§ What the exercise asks
Where does the string "claves" appear in the records? Copy each line that holds it.

§ Input records
************

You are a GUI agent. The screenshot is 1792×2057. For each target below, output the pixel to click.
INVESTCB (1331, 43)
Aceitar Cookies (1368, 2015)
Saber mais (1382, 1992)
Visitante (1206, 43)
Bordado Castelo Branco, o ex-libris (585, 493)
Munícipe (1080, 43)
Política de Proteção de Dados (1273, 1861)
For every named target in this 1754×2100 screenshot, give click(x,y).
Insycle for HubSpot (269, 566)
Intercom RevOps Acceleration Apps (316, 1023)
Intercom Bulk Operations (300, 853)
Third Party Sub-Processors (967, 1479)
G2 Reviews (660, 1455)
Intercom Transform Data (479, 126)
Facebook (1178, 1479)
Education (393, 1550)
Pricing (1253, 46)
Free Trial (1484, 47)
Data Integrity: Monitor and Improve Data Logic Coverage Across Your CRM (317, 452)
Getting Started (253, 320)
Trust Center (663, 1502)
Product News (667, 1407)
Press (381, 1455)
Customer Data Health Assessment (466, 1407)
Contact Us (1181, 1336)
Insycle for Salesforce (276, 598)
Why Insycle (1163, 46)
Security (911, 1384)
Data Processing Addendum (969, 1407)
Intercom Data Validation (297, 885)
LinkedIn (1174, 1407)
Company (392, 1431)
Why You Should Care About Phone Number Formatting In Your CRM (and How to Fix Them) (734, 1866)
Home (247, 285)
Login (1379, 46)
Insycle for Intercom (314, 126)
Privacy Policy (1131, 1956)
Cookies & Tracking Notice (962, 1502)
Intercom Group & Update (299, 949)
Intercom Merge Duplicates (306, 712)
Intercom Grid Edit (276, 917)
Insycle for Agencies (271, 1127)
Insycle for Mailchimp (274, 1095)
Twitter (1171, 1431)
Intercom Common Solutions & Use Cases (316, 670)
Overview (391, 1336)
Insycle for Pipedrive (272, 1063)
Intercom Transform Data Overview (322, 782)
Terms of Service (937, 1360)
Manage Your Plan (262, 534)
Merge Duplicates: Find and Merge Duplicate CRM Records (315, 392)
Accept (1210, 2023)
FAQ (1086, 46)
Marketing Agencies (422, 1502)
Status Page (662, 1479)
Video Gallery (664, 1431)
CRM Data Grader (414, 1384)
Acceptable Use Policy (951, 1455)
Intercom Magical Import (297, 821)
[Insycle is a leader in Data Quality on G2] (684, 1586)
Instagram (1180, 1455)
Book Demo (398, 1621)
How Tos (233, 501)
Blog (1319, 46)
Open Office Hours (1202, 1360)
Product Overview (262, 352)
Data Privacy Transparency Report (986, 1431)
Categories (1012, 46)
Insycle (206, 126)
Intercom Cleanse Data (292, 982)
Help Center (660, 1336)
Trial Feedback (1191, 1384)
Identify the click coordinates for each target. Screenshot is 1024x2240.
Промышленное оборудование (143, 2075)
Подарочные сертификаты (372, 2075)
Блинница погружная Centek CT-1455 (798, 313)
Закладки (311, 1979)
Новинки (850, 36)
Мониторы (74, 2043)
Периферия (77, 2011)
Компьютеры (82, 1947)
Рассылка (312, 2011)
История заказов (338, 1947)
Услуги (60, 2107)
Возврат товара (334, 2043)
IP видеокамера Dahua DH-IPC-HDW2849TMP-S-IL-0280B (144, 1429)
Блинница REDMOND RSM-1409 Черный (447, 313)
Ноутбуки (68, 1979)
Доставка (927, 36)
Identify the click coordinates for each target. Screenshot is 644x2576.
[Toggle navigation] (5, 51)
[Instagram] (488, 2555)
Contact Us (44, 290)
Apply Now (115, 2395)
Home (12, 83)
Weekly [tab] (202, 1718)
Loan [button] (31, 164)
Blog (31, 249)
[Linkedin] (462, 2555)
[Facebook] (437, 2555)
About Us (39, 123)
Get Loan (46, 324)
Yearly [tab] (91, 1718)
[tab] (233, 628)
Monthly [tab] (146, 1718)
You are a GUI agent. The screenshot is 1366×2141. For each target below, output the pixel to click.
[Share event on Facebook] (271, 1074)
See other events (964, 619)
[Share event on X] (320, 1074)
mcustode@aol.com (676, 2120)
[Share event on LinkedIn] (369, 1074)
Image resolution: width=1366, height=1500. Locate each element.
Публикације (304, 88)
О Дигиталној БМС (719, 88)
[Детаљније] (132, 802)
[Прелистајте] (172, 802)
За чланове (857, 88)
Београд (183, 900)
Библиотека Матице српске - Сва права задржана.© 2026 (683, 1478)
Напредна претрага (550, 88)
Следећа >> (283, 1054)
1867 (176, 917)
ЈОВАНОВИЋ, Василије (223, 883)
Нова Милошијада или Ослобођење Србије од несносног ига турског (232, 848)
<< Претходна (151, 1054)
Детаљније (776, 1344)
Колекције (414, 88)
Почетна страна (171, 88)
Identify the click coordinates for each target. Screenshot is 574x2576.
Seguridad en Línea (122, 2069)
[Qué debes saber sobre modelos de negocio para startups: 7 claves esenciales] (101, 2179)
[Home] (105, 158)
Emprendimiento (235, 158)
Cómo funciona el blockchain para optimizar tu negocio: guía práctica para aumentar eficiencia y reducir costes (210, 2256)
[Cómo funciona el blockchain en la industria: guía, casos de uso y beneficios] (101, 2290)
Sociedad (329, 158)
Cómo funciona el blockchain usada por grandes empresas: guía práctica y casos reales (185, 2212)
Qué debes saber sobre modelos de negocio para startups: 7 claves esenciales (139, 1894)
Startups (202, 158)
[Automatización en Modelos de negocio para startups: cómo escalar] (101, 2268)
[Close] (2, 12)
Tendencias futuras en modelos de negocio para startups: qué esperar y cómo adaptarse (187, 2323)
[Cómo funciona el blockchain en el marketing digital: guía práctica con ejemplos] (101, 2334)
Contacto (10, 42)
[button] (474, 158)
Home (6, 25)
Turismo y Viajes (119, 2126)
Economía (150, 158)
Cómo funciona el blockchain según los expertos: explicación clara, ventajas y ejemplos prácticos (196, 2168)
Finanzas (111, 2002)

************

§ Final answer
[Qué debes saber sobre modelos de negocio para startups: 7 claves esenciales] (101, 2179)
Qué debes saber sobre modelos de negocio para startups: 7 claves esenciales (139, 1894)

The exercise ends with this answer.